GOAL OF THE EXERCISE =
The result should hold only the lines from the one with "Select 'what is" through the final line of the data below, transcribed exactly, pictures left out.

(Collected data entries)

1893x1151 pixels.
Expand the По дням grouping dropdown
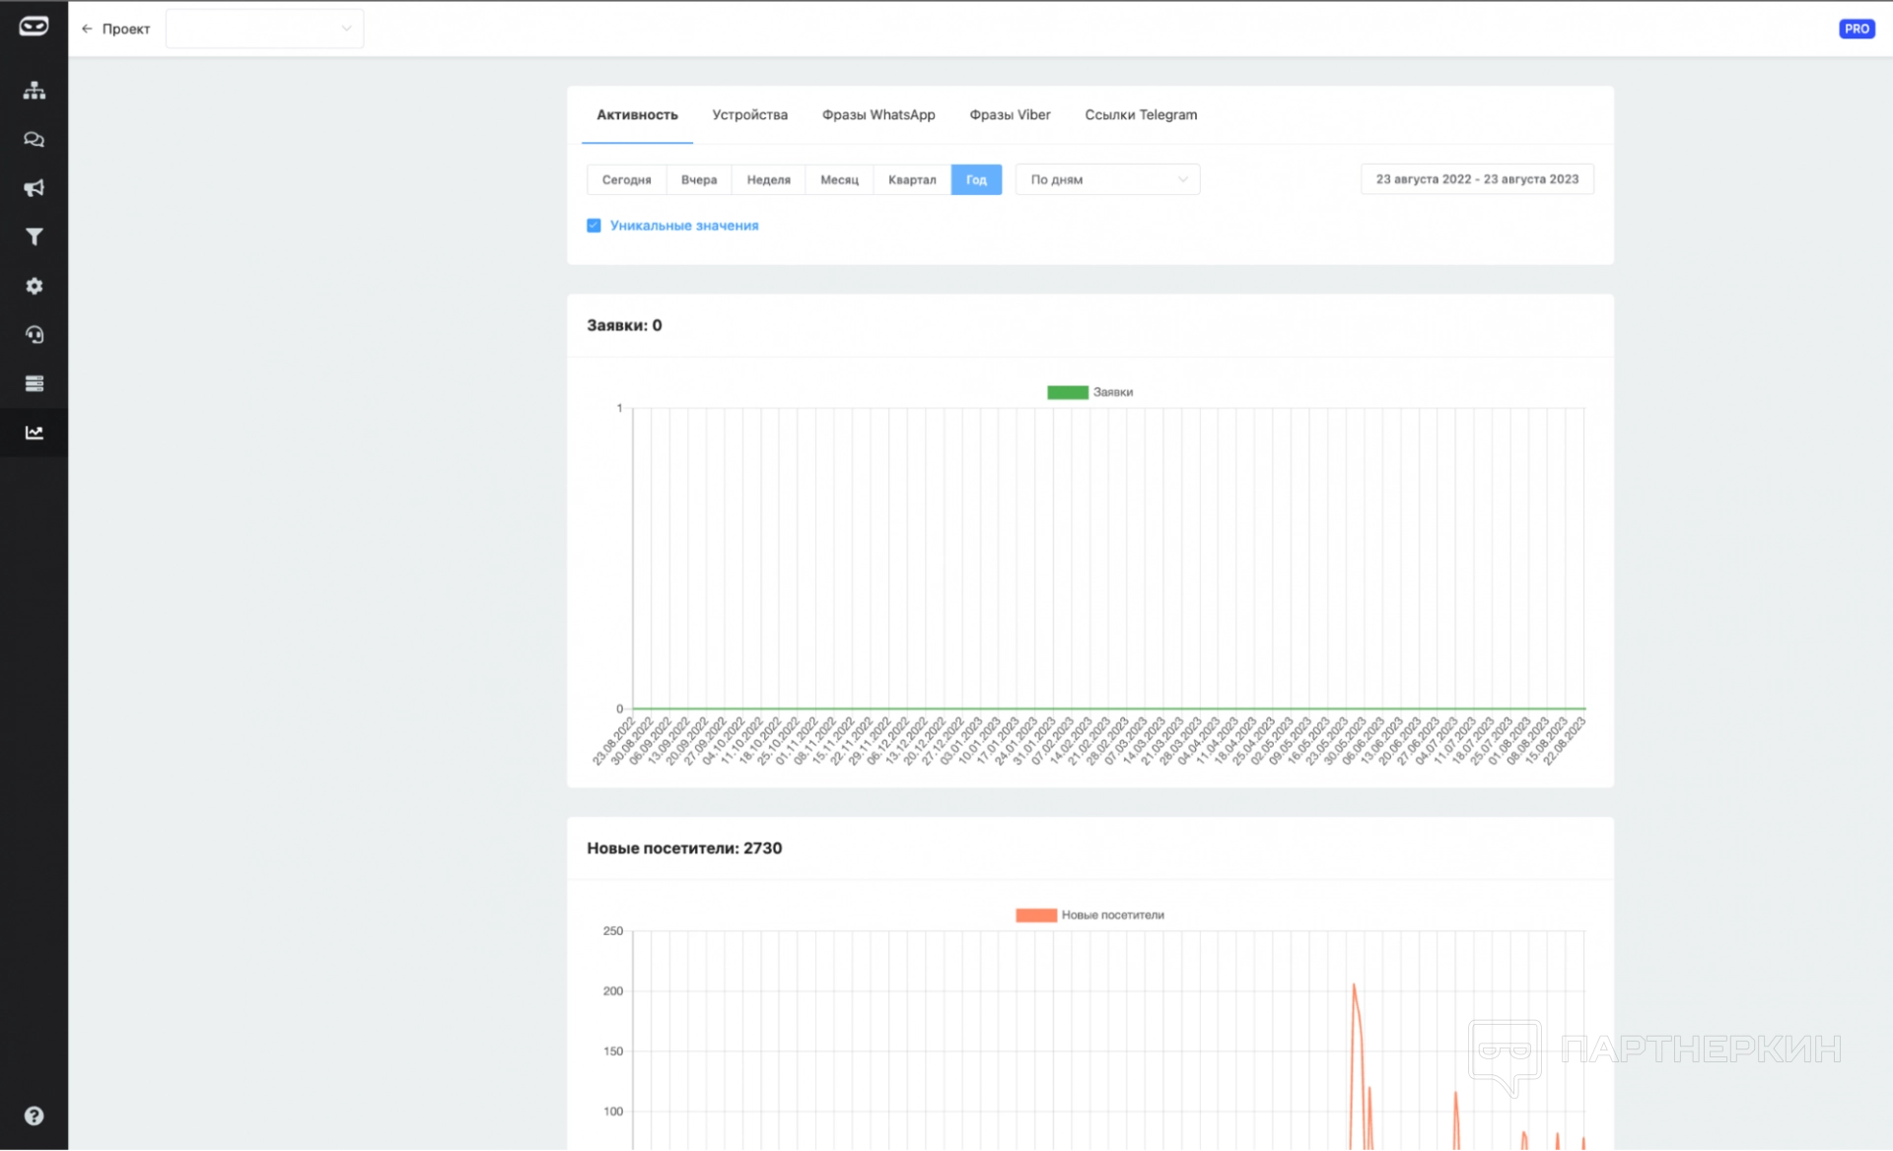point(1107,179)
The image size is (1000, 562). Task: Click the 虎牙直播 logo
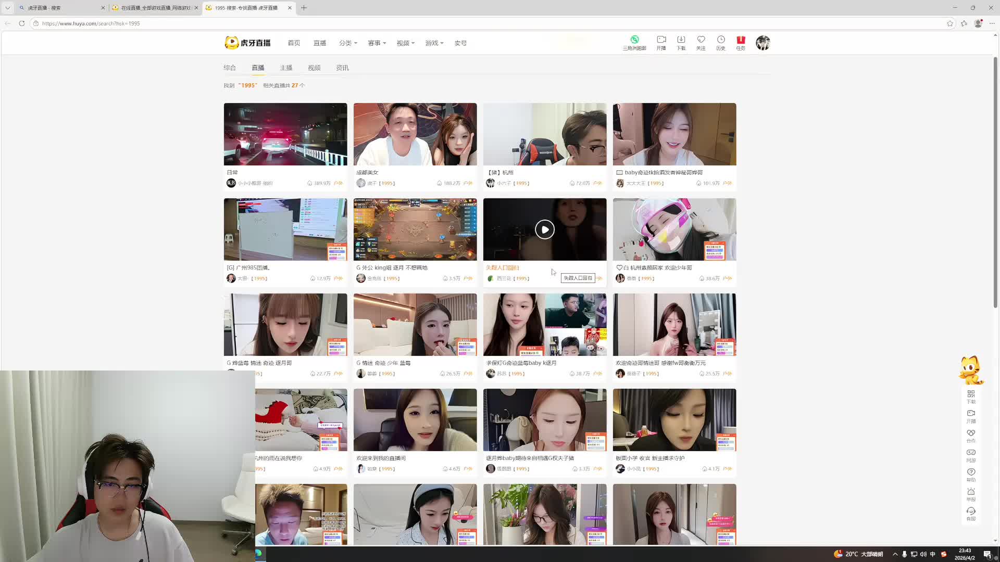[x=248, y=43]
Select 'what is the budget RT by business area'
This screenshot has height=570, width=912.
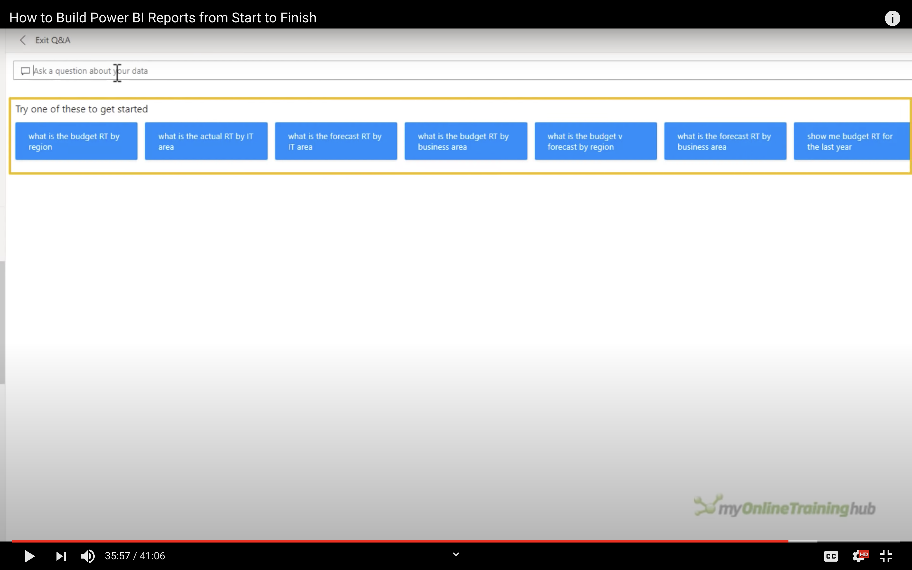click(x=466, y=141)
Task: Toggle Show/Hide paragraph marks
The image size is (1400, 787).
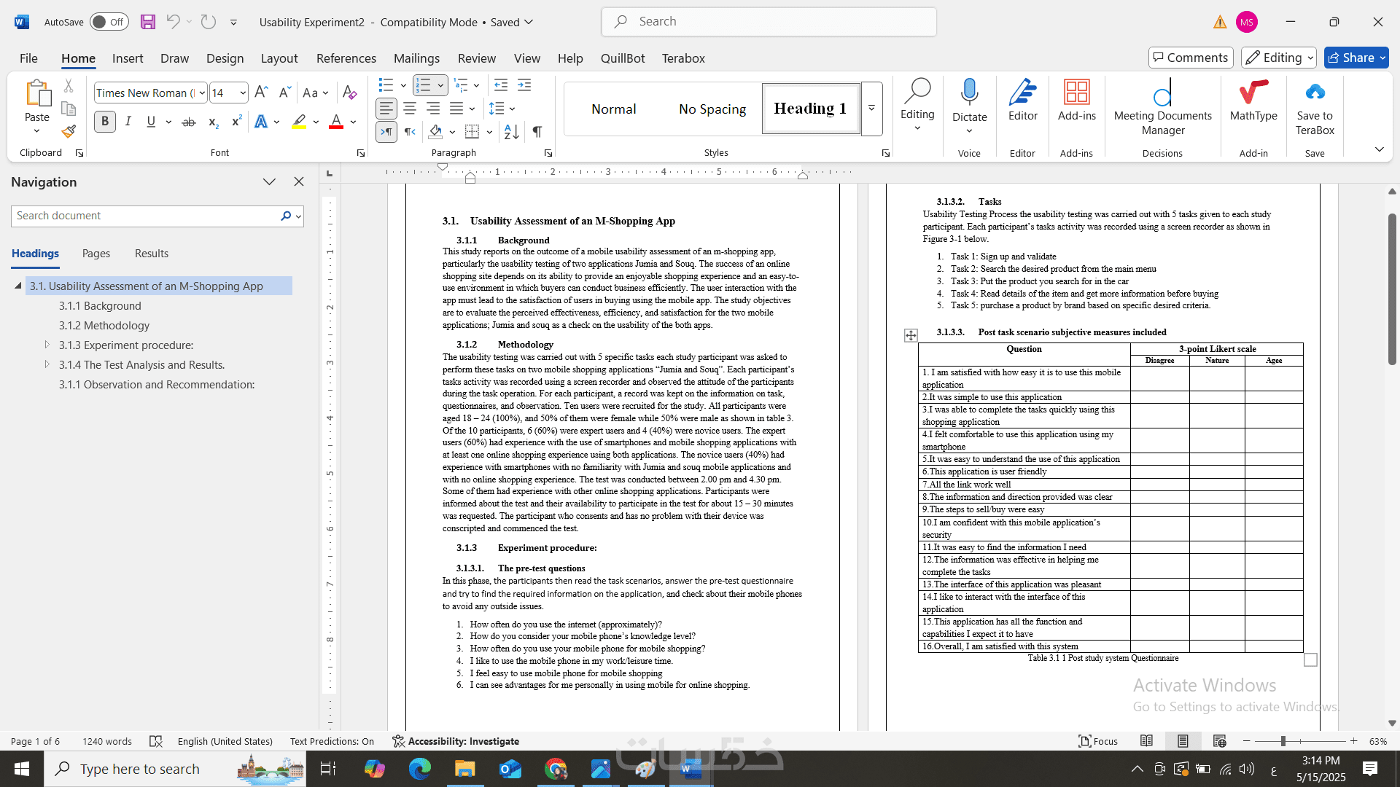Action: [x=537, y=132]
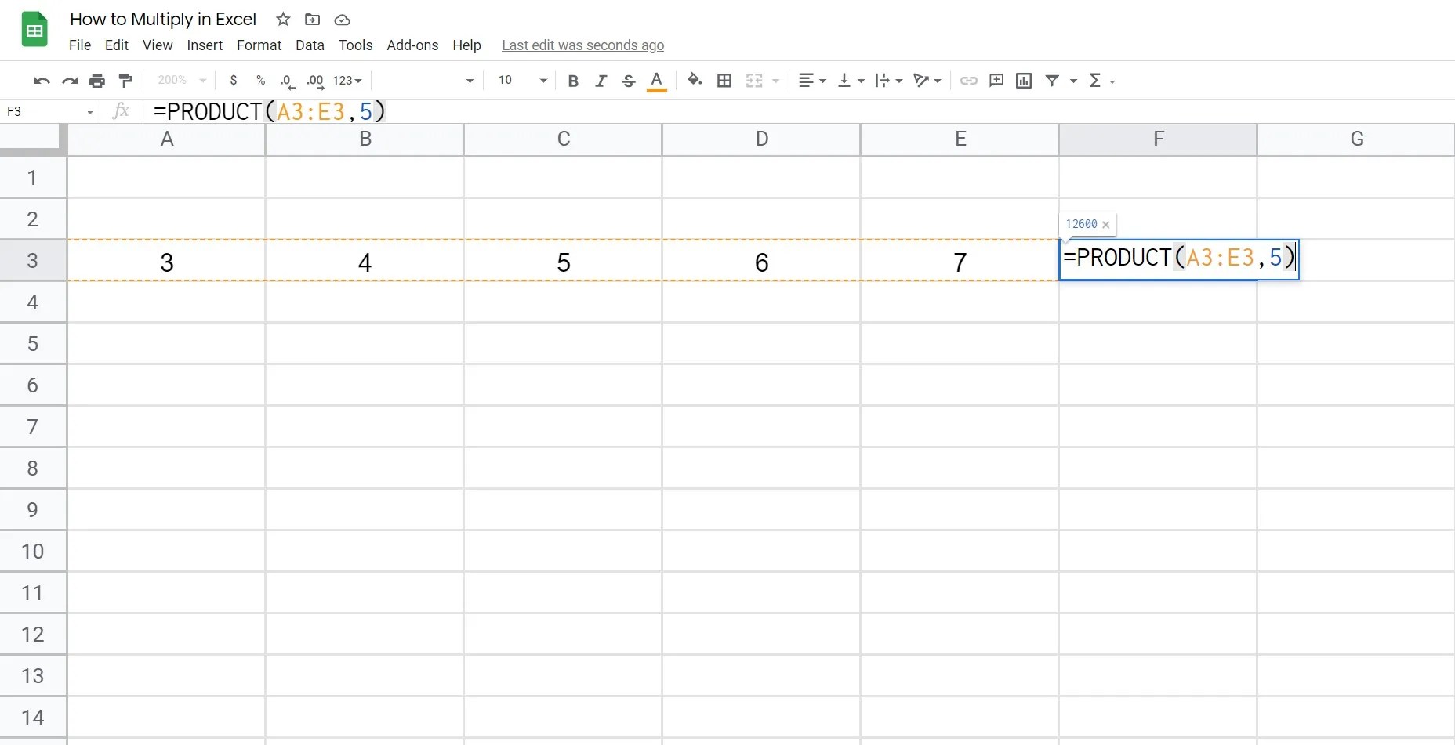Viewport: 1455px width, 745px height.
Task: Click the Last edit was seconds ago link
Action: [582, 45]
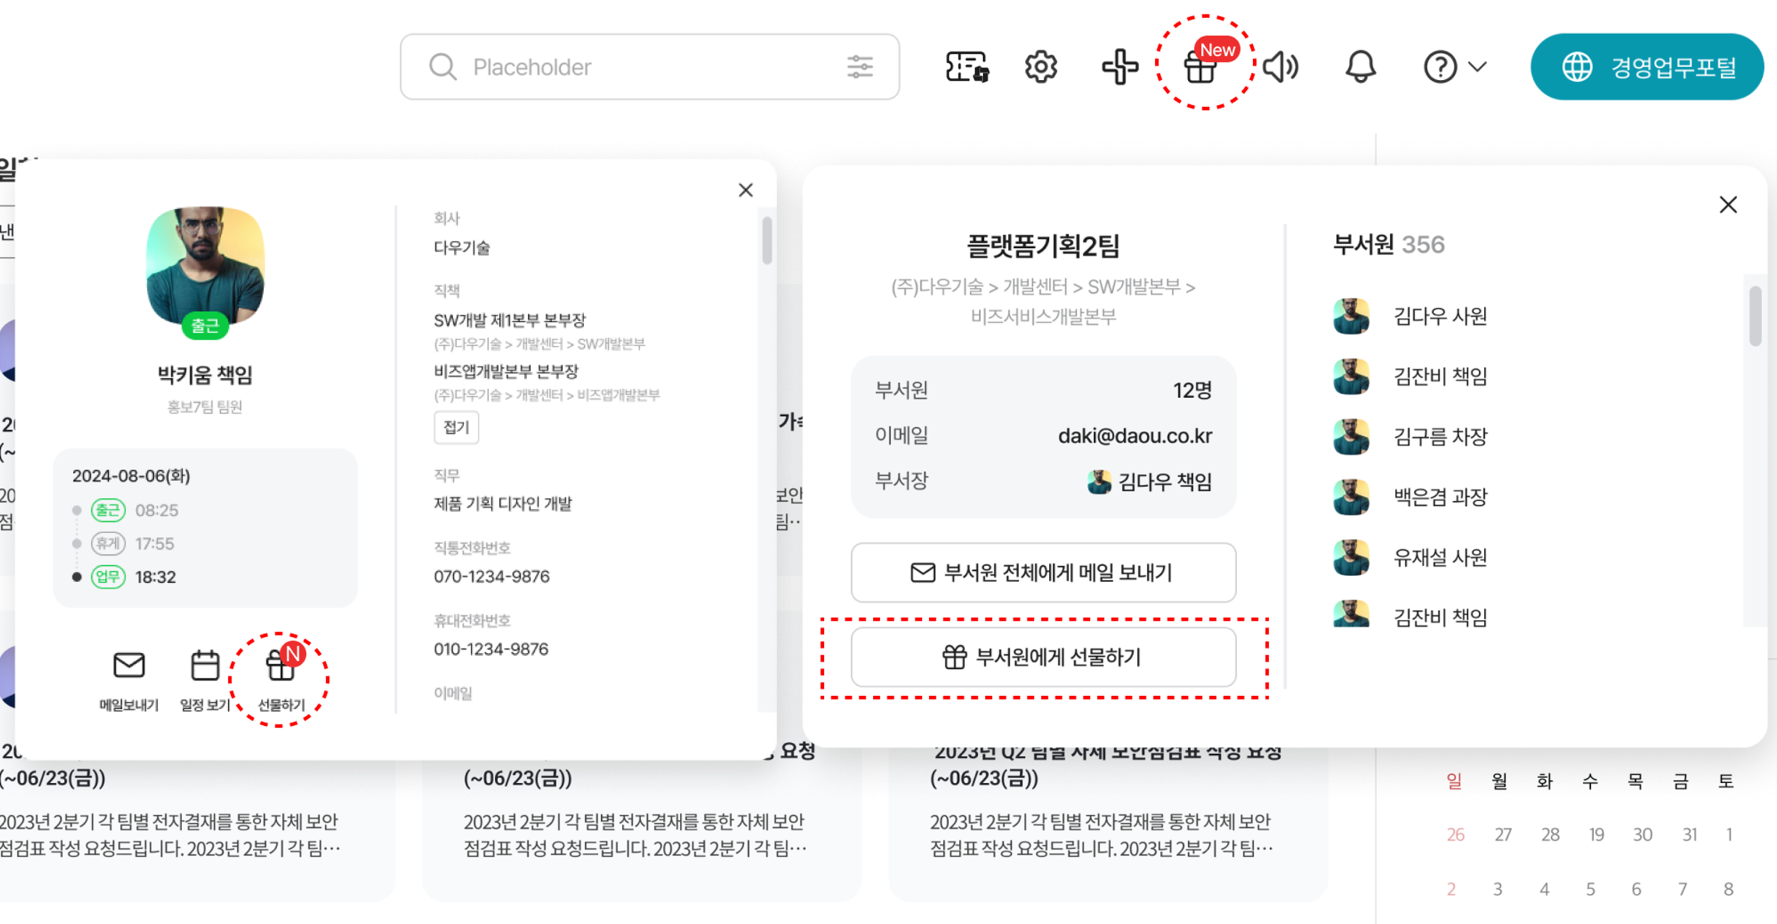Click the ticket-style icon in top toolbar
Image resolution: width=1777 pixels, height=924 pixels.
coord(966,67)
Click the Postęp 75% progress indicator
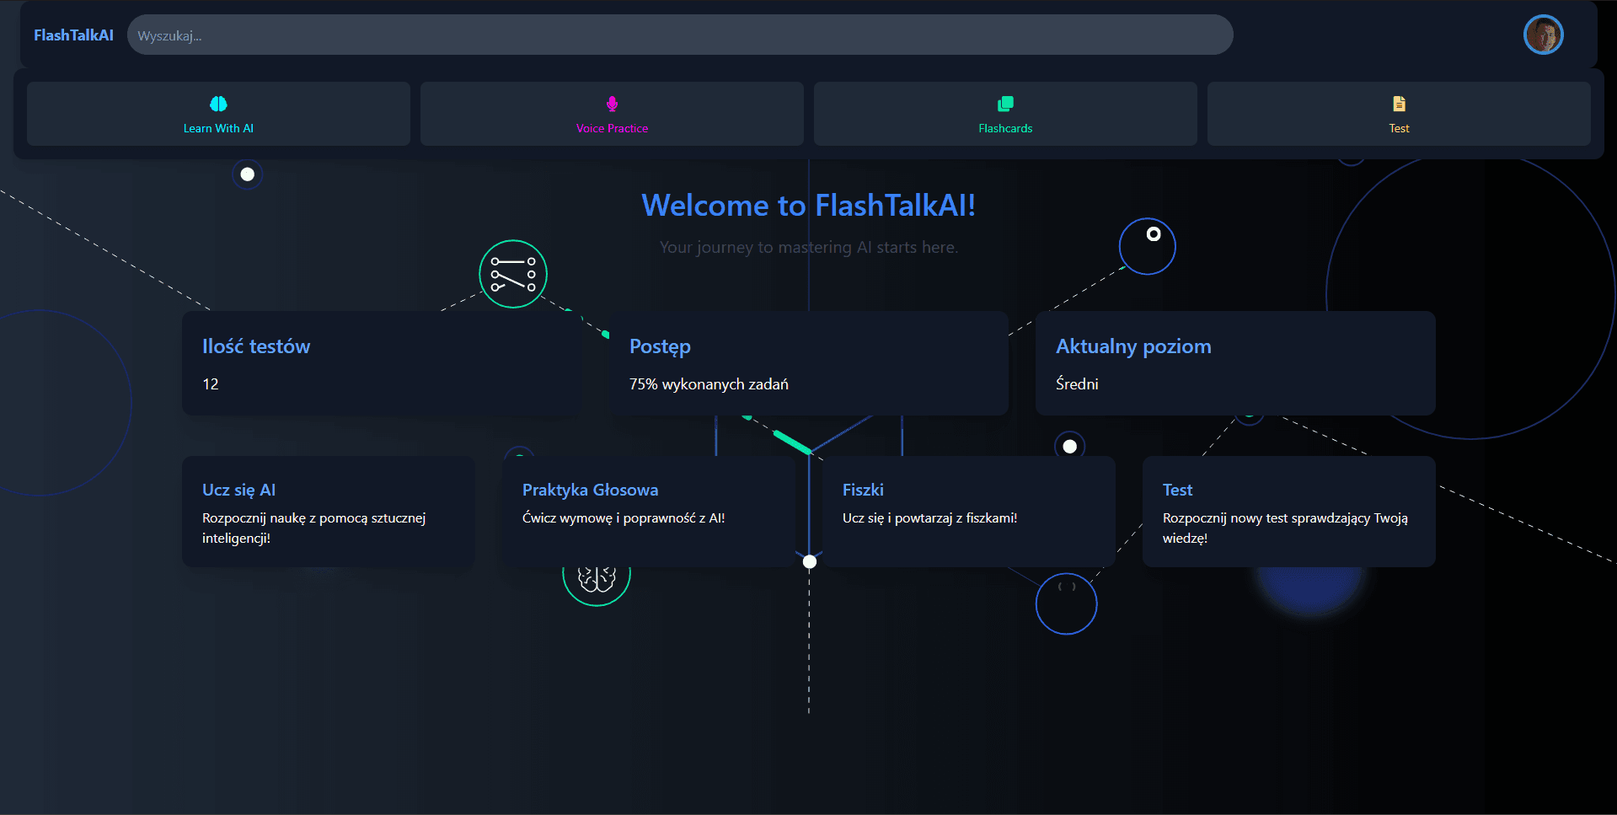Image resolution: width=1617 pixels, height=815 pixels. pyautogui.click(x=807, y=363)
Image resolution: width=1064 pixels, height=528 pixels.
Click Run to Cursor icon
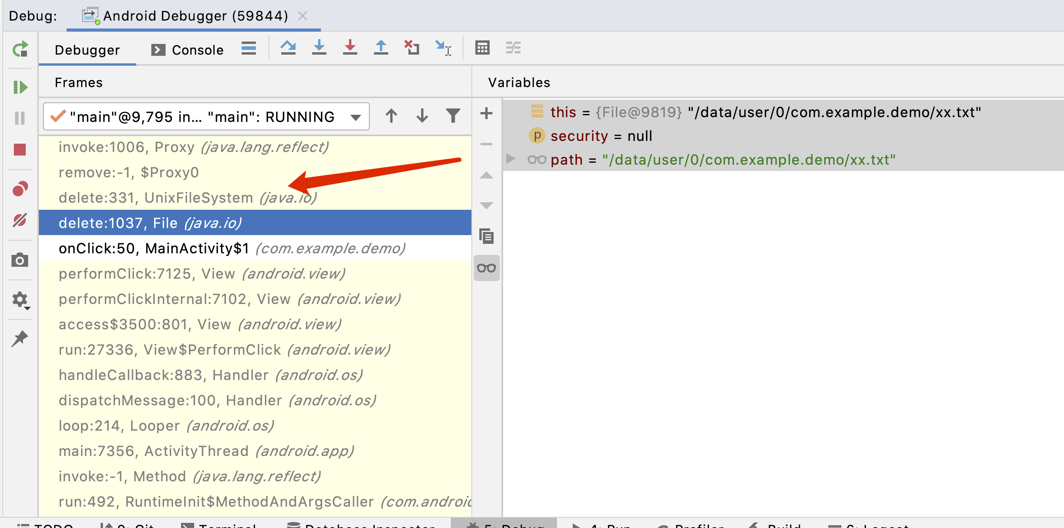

EXERCISE SOLUTION =
Select 'what is the budget RT by business area'
This screenshot has height=570, width=912.
click(x=466, y=141)
Task: Toggle Show/Hide paragraph marks
The image size is (1400, 787).
Action: [x=537, y=132]
Viewport: 1455px width, 745px height.
Task: Click the Last edit was seconds ago link
Action: [582, 45]
Click the ticket-style icon in top toolbar
Image resolution: width=1777 pixels, height=924 pixels.
coord(966,67)
Click the Postęp 75% progress indicator
Image resolution: width=1617 pixels, height=815 pixels. pyautogui.click(x=807, y=363)
Image resolution: width=1064 pixels, height=528 pixels.
Click Run to Cursor icon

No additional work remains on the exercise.